▶ _Exercise goal_:
Pull out every line of the items below that contains the string "icon". Matching is case-sensitive.

▶ _Given information_:
============

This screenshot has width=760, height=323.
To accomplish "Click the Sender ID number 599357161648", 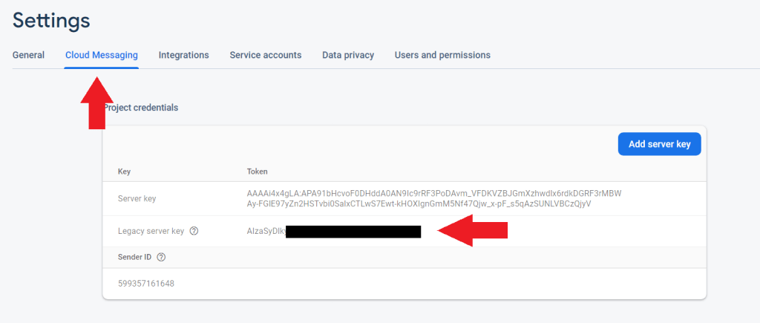I will (146, 284).
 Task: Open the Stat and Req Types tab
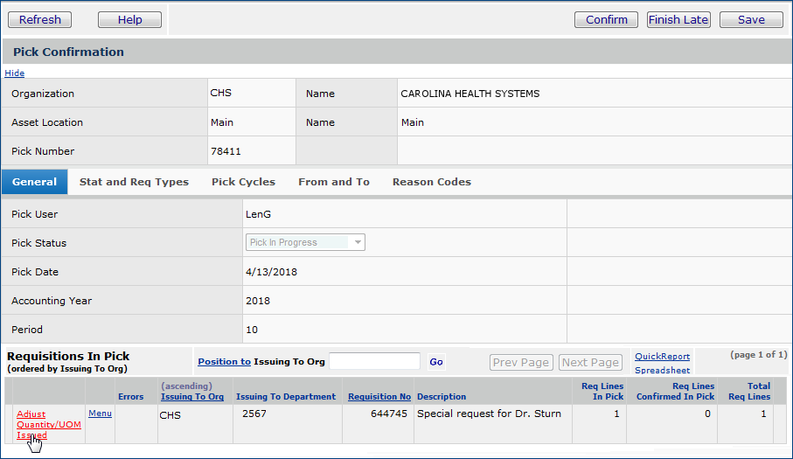coord(134,182)
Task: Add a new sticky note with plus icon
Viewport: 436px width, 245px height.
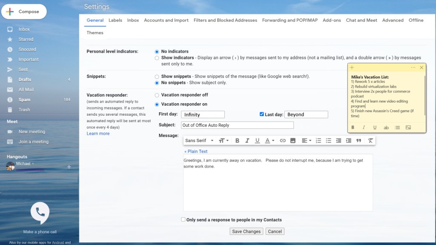Action: pyautogui.click(x=352, y=68)
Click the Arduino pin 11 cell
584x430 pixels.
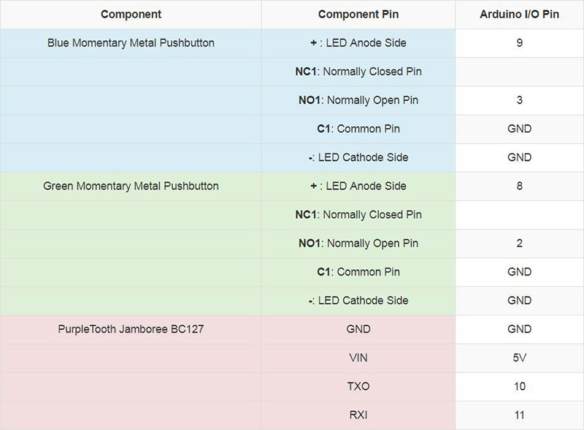tap(519, 415)
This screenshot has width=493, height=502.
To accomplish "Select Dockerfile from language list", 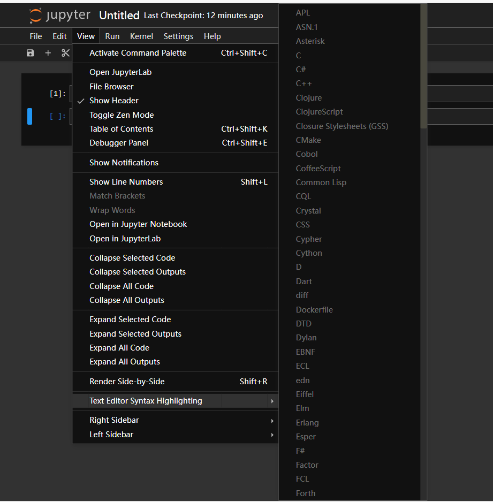I will (x=314, y=310).
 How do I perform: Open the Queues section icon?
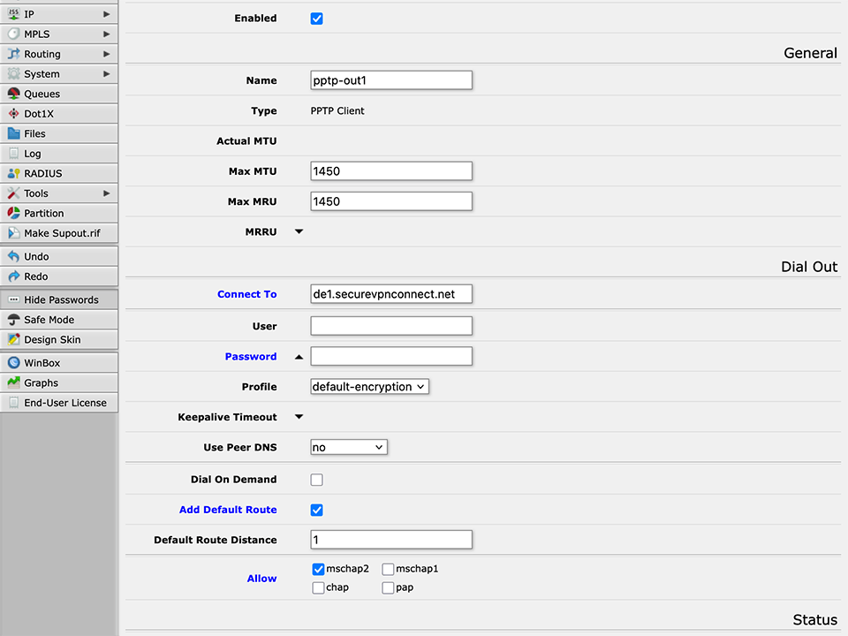(11, 94)
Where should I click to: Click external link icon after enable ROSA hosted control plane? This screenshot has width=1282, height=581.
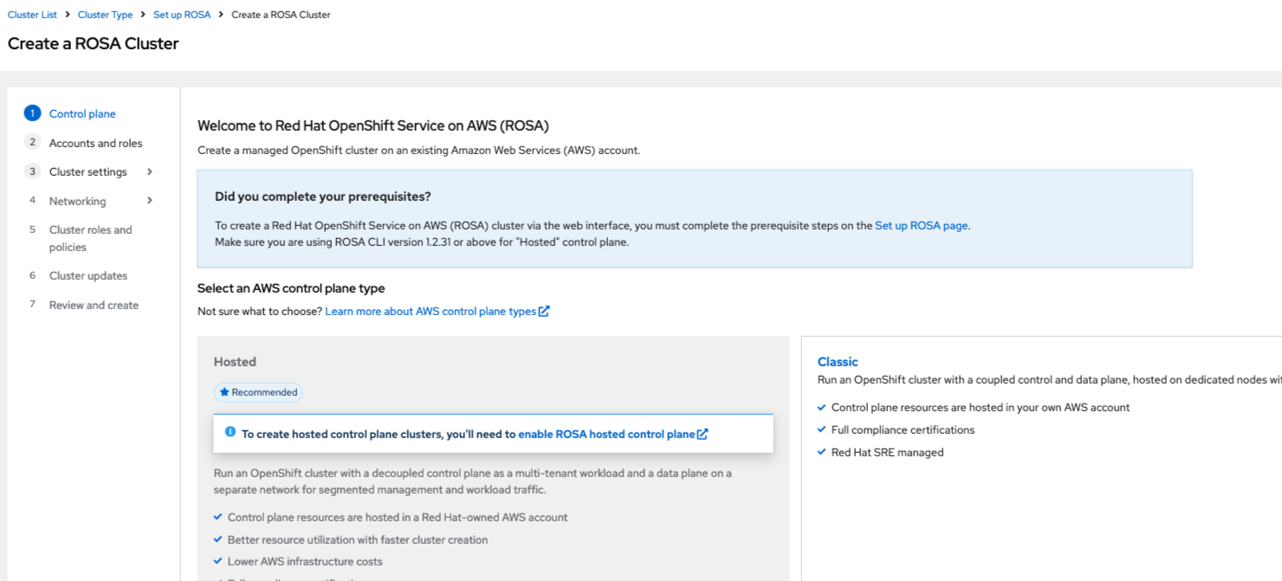tap(703, 435)
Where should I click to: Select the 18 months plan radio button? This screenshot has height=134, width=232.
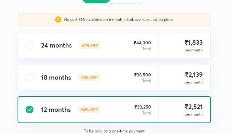point(30,77)
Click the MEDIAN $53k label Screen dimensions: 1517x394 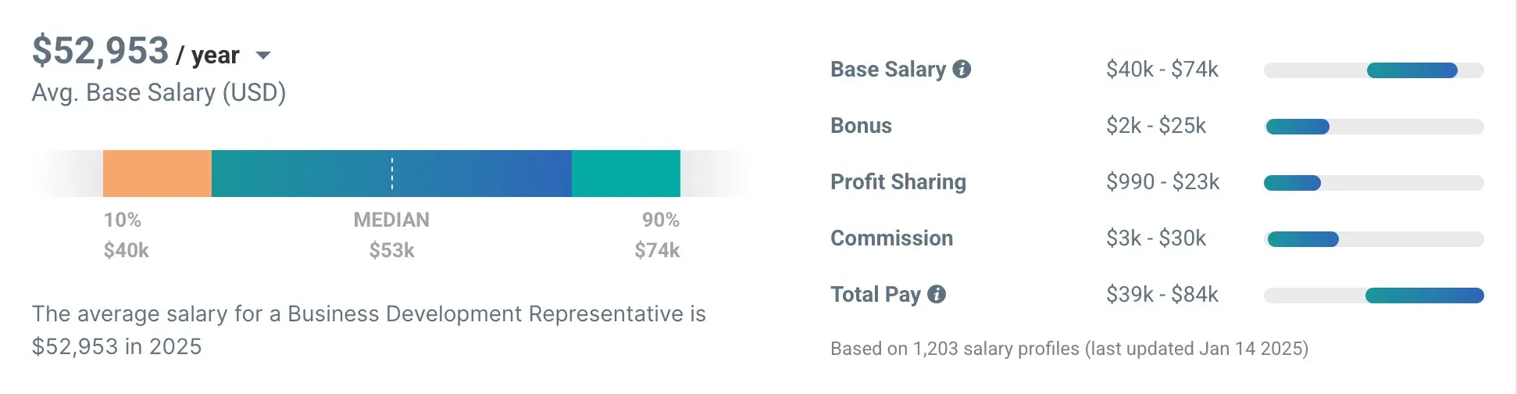pos(391,235)
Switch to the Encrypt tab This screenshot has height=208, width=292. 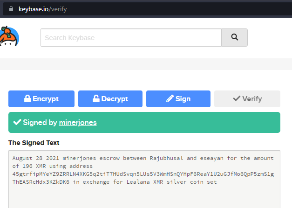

============

▶ _Solution_:
Task: Add a new sticky note with plus icon
 How do I perform: Open the Queues section icon?
Where should I click to: Click external link icon after enable ROSA hosted control plane? This screenshot has width=1282, height=581.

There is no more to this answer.